Valérie Pécresse n’y va pas par quatre chemins
« La culture partout et pour tous » était l’un de ses slogans pendant la campagne des régionales. Et la nouvelle présidente de la Région Île-de-France s’était même fendue d’une tribune dans Libération dans laquelle elle prônait l’augmentation de 20 % des crédits alloués à la culture pour contrebalancer le désengagement de l’État. Mais une fois en fonction, Valérie Pécresse semble rattrapée par d’autres promesses d’ordre sécuritaire et des contraintes budgétaires relatives à sa volonté de ne pas augmenter les impôts.
La chasse aux subventions
Et c’est l’accessoire culture qui prend. L’élue LR évoque des « subventions suspectes » accordées sous le mandat précédent afin de justifier les réductions drastiques à venir : 50 millions d’euros. Si son programme prévoyait déjà la fusion d’associations culturelles, Valérie Pécresse et son staff seraient sur le point d’aller plus loin encore en supprimant les subventions accordées à certains espaces culturels, à commencer par celles reçues par le Lieu du design. Une décision qui serait synonyme d’asphyxie pour ce lieu créé en 2009 sous le mandat de son prédécesseur socialiste, Jean-Paul Huchon : il ne pourrait que mettre la clé sous la porte. France info cite de son côté un élu régional évaluant à 100 000 euros annuels les besoins d’une association d’aide aux jeunes en difficulté quand celle-ci a touché un million en trois ans. Et de préciser sur cette même antenne : « On va regarder ça de près, nous n’avons pas d’a priori, c’est peut-être justifié. Mais il y a des dizaines et des dizaines d’associations de ce type financées par la Région, on risque de ne pas être déçus ! » Affaires à suivre.
La pente est rude
Valérie Pécresse est également montée au créneau sur des sujets tout aussi risqués, dont le projet du Grand Paris(1), pourtant si cher à Nicolas Sarkozy. Il est vrai que le président des Républicains n’apparaît plus dans les petits papiers de la chef de file régionale qui avait tout simplement refusé sa venue pendant un meeting de campagne… « Il est encore temps d’abandonner » : alors qu’elle était restée relativement discrète sur le sujet jusqu’à son élection, celle qui a démissionné de son poste de député pour respecter ses engagements de campagne, y va frontalement avec la Société du Grand Paris.
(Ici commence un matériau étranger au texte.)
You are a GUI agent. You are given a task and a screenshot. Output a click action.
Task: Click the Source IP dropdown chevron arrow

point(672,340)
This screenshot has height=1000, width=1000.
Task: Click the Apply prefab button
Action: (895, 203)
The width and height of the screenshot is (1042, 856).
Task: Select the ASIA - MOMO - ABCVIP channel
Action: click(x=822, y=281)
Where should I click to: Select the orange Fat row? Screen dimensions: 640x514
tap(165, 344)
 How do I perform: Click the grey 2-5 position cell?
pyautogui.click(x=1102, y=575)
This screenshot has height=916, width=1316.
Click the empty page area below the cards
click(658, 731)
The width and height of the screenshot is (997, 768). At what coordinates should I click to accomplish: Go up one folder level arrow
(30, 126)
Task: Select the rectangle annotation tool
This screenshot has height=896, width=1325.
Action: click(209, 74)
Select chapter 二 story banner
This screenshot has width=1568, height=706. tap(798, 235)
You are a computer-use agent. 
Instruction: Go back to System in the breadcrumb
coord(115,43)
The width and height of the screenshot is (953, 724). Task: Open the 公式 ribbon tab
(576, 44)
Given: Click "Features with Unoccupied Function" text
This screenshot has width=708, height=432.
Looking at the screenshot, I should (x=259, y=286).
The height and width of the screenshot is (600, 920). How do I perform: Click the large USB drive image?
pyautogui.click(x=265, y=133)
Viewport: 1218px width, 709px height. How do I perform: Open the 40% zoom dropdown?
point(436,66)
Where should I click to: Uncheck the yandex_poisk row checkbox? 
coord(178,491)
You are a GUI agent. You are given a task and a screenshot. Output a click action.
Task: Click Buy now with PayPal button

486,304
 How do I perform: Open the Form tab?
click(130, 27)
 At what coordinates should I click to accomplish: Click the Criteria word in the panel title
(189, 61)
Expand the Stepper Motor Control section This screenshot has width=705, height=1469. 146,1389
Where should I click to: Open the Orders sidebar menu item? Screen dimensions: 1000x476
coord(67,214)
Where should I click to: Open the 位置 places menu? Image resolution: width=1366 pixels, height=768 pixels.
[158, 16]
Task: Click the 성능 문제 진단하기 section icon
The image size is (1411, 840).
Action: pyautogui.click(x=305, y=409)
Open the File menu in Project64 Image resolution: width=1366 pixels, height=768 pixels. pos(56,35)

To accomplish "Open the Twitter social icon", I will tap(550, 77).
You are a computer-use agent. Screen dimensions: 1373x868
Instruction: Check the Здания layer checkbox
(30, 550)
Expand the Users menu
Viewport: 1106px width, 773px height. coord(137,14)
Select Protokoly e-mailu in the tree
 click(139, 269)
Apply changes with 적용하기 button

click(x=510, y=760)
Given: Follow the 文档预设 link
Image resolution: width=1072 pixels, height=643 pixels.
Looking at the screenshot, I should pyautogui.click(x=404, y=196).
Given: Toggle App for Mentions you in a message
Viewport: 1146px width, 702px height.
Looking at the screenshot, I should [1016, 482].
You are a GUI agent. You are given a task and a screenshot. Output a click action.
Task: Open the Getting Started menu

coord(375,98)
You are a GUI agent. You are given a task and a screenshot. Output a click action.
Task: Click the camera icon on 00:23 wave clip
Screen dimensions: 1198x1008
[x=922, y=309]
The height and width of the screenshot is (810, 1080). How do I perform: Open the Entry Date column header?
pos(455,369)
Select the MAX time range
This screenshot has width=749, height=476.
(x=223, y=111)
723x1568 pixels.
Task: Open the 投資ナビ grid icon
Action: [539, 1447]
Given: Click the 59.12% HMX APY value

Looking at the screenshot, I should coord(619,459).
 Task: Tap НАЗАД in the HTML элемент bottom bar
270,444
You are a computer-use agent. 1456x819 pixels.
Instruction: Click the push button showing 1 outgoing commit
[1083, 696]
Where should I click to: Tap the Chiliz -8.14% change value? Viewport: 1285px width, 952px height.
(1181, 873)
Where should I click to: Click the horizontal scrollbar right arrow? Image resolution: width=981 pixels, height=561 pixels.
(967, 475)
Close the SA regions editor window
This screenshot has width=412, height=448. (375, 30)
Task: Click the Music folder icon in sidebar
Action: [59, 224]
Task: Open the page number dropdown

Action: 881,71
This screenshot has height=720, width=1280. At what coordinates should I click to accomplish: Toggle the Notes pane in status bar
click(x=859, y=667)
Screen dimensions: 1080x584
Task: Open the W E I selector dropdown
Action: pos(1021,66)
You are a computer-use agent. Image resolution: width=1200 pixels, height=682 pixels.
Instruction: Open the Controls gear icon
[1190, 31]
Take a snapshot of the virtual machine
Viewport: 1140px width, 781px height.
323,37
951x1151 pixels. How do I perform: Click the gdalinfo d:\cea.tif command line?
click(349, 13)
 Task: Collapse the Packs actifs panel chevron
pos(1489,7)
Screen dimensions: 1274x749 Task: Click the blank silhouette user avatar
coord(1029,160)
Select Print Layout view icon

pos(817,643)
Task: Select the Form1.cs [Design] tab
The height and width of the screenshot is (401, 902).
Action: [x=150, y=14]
L’institution vient pourtant d’élire Patrick Ollier (LR) dans une joyeuse et confortable unanimité politique. Il n’est pas sûr que même la puissante Île-de-France puisse imposer quoi que ce soit à ce niveau. Sa première sortie médiatique sur un projet de dépistage obligatoire de cannabis dans les lycées s’était aussi heurtée à une levée de boucliers des corps enseignant et médical. Sans parler des modalités juridiques : il n’est pas si simple de procéder à ce type de pratiques qui s’apparente à une forme d’obligation de soins. En revanche, son engagement de campagne relatif à la suppression de l’aide au transport pour les sans-papiers a, lui, bel et bien été respecté dès le 21 janvier. Un vote qui avait reçu le soutien notoire des conseillers Front national. Cette aide qui permet aux étrangers en situation irrégulière titulaires de l'AME (Aide médicale d'État), de bénéficier de 75 % de réduction sur leur passe Navigo (70 euros) pourrait faire économiser entre 50 et 70 millions d’euros à la Région. « Une mesure de justice sociale, d'équité et nous l'assumons », selon Stéphane Beaudet (LR), vice-président aux Transports, une stigmatisation insultante pour ses opposants. Une chose est sûre, Valérie Pécresse entre dans le dur avec fermeté, quitte à irriter beaucoup de monde.